DESCRIPTION OF THE TASK: Below are entries; output exactly the lines from the one with "Pro-Ject Wall Mount (696, 1145)" to the one with "Alle Produkte (51, 108)", both included, and nothing else.

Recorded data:
○ ○ ○ ○
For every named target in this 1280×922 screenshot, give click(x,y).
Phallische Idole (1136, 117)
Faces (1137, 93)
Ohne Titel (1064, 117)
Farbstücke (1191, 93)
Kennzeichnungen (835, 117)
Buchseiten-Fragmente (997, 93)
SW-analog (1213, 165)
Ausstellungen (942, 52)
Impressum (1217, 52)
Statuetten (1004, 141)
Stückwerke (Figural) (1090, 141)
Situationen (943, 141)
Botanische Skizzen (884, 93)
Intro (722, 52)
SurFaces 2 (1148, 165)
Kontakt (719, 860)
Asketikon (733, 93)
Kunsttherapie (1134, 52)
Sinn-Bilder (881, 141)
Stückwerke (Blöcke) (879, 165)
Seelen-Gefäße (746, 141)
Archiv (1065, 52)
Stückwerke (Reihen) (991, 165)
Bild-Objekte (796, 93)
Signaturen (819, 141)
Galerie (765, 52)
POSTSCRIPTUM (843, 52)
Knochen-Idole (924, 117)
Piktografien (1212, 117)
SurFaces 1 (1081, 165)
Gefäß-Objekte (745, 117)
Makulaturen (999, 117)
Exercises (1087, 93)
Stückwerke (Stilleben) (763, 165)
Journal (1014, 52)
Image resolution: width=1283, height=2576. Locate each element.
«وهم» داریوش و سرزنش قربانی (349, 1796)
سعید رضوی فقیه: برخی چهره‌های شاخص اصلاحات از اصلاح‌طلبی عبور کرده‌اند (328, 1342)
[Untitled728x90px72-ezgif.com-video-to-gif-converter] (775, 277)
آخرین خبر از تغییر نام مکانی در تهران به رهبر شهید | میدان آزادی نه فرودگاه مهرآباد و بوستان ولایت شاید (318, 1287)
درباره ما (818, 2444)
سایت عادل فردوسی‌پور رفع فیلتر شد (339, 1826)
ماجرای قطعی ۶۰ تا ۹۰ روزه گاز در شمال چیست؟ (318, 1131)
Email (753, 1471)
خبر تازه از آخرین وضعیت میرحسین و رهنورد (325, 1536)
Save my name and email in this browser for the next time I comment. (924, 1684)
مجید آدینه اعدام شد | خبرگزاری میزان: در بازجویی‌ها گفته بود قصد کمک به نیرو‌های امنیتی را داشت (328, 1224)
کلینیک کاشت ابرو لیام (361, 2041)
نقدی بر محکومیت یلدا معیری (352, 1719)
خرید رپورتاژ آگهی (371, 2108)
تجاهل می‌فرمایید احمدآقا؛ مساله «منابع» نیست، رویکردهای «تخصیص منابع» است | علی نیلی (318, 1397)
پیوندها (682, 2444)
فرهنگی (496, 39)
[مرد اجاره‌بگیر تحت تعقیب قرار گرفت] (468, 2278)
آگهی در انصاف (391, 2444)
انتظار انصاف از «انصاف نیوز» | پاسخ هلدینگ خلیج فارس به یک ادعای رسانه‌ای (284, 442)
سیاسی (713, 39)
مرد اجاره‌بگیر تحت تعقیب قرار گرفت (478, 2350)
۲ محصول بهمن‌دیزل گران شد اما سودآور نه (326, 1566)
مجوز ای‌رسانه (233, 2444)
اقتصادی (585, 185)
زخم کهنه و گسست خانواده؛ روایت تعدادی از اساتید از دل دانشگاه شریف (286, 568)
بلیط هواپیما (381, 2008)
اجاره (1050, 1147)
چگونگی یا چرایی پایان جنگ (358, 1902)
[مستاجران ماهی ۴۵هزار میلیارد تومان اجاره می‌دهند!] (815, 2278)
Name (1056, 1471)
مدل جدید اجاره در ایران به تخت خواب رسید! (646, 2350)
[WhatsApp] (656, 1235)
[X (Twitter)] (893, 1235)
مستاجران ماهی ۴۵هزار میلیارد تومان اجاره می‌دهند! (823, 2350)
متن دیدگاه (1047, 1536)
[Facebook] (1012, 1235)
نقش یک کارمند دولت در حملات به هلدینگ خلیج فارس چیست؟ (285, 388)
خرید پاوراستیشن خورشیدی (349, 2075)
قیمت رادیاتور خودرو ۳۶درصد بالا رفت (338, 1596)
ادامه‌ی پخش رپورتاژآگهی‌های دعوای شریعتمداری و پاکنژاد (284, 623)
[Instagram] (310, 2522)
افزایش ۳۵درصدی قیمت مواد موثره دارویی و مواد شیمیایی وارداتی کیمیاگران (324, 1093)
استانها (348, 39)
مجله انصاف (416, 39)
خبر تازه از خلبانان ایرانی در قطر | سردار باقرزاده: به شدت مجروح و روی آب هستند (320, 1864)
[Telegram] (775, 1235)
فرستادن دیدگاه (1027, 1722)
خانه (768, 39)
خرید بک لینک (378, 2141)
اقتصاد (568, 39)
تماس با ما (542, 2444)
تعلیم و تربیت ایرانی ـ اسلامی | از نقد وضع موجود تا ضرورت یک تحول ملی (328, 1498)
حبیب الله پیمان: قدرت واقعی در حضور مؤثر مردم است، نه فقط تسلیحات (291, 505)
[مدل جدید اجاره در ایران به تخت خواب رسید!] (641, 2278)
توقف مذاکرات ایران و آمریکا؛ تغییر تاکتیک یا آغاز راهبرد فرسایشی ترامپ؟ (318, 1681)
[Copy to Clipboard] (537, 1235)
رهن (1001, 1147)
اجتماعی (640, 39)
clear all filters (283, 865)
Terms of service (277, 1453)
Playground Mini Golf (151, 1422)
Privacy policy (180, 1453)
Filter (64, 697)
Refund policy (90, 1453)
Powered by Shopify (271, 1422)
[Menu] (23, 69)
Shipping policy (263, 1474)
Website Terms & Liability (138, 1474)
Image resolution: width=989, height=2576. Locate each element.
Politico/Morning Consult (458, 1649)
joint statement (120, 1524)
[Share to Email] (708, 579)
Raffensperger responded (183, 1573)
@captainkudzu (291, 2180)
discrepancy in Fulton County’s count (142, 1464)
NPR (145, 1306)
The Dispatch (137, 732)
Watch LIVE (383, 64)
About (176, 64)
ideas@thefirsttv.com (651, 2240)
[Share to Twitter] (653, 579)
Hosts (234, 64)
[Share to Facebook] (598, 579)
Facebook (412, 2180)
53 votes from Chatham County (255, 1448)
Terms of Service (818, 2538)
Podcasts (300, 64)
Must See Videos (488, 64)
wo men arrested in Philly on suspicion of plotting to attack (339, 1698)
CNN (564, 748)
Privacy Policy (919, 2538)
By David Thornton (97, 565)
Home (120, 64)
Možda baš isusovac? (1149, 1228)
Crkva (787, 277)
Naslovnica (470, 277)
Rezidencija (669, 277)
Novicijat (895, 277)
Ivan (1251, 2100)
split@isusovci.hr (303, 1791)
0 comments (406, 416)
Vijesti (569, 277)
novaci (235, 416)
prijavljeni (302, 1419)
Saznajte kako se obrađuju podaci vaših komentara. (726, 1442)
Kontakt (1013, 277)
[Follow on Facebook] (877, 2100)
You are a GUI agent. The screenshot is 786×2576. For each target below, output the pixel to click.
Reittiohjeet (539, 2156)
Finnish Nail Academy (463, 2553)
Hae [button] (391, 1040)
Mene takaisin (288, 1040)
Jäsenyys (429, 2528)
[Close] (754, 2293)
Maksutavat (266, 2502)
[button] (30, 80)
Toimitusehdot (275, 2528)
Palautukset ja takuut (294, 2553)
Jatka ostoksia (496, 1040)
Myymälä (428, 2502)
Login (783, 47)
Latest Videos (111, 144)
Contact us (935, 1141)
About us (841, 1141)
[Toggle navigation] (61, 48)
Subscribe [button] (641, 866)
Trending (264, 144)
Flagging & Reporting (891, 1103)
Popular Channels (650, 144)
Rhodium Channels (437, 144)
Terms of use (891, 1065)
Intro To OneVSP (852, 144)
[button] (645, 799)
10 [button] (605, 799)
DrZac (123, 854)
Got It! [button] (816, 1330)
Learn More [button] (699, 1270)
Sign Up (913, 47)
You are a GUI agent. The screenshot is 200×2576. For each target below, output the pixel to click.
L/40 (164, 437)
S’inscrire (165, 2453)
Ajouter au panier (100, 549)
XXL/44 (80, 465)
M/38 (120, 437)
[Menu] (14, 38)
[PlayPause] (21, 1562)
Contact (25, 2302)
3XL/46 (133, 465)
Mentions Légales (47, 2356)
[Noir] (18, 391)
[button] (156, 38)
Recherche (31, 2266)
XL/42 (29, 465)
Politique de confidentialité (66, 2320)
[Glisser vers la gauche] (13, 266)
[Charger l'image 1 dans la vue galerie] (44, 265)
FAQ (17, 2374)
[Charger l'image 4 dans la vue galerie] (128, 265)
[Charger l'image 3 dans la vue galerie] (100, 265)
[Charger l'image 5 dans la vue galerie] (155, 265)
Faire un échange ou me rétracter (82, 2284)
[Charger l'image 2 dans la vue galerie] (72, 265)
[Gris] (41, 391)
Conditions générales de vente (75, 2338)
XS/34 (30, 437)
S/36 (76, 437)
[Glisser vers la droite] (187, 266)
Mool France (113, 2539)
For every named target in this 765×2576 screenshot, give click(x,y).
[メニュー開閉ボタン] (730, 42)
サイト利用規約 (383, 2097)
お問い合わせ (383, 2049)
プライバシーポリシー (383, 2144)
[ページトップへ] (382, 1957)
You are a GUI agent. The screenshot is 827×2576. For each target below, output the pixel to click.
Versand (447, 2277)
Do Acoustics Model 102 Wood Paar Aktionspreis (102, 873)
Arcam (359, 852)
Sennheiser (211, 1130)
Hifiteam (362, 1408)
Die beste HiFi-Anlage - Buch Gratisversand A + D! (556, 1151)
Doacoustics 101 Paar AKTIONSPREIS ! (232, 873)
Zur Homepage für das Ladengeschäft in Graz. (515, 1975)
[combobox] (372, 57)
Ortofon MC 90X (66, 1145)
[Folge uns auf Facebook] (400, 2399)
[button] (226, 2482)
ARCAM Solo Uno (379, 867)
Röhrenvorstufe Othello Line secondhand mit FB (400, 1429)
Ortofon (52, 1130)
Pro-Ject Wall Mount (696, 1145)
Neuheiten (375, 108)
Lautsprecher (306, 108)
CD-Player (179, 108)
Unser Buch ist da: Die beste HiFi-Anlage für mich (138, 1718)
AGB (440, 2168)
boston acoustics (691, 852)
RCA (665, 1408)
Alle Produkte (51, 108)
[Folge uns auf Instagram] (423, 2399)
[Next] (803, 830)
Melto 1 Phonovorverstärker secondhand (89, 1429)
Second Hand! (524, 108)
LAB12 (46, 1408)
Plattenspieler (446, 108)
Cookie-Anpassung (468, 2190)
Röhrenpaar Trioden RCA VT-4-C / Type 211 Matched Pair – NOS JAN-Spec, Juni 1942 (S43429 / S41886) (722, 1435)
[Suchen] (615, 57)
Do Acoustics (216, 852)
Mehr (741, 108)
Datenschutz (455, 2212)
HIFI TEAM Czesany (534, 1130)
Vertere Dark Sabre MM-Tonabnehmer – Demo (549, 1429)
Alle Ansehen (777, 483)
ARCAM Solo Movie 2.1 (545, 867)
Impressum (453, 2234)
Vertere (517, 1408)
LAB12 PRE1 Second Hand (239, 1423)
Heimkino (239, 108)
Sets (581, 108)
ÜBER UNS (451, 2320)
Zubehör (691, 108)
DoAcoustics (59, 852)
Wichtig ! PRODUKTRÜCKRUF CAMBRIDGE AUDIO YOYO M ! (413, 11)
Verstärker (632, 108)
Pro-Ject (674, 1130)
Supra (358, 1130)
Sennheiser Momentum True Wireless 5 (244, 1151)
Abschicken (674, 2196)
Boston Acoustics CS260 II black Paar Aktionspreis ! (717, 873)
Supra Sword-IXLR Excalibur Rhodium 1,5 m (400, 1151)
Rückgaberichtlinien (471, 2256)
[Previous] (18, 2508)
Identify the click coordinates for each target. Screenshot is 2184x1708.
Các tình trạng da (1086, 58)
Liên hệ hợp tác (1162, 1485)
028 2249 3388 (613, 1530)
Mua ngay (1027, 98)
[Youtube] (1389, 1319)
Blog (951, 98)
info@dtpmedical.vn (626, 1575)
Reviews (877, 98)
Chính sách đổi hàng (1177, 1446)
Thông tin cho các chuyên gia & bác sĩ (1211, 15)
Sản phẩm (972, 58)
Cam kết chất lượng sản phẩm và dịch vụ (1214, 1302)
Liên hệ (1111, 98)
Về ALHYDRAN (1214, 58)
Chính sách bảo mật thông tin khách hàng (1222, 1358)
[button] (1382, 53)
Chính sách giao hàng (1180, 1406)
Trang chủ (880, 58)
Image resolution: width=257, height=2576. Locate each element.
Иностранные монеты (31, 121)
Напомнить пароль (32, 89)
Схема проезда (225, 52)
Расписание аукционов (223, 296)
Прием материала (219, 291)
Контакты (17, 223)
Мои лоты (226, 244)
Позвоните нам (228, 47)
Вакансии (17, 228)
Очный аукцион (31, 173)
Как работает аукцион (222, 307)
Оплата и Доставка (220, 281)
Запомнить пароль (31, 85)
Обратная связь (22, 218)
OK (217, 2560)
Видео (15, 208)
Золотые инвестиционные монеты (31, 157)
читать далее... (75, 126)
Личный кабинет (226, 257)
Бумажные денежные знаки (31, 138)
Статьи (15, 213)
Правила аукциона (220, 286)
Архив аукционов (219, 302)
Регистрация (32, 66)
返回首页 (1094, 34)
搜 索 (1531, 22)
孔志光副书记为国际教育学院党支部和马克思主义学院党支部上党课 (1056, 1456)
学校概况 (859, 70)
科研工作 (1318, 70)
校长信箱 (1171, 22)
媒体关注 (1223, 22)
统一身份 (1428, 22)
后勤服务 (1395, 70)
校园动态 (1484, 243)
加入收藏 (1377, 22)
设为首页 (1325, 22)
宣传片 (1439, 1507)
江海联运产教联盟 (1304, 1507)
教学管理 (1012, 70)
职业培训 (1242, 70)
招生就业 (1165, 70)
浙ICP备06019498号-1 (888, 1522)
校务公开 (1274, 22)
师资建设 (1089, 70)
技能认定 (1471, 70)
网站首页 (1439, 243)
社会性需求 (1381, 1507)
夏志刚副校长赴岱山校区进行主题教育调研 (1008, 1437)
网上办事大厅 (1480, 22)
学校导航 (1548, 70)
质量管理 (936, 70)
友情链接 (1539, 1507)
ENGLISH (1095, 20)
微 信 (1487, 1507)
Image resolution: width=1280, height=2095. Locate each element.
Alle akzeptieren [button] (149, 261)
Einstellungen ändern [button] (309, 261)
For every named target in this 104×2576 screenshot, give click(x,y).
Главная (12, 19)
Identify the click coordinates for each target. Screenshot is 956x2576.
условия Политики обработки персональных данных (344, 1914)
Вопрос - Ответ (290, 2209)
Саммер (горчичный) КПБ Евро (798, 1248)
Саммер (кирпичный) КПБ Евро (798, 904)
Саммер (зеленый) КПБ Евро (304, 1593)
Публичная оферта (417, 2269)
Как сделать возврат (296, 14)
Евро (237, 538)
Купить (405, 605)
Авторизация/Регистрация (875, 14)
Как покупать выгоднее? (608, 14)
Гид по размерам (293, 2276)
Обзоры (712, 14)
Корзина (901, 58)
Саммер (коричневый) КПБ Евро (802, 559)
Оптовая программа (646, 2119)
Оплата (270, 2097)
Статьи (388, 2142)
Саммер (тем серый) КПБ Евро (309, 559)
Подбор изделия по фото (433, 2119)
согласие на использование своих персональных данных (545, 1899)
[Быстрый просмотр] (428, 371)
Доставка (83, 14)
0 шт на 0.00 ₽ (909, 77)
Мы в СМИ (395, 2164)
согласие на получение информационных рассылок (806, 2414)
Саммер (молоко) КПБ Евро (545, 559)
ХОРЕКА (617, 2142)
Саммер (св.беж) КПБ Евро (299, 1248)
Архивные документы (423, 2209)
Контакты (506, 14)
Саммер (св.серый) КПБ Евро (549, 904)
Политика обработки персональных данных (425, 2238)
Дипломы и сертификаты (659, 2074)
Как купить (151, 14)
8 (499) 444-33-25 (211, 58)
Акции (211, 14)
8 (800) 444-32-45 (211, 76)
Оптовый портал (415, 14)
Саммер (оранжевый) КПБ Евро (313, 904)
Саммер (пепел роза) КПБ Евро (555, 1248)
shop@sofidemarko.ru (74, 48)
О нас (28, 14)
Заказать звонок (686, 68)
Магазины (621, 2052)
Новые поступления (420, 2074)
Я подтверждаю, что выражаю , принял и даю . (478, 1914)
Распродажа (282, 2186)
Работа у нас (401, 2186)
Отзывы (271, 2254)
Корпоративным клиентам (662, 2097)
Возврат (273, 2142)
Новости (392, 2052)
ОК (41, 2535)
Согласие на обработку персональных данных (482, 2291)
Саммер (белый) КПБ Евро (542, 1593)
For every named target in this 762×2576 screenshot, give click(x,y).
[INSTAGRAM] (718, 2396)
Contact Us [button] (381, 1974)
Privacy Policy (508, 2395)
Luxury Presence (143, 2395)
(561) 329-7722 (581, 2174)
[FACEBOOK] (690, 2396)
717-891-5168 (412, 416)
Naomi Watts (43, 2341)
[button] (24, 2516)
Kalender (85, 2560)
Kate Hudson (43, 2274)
○ ○ ○ ○
COMPLETED EXERCISE:
Pro-Ject Wall Mount (696, 1145)
Neuheiten (375, 108)
Lautsprecher (306, 108)
CD-Player (179, 108)
Unser Buch ist da: Die beste HiFi-Anlage für mich (138, 1718)
AGB (440, 2168)
boston acoustics (691, 852)
RCA (665, 1408)
Alle Produkte (51, 108)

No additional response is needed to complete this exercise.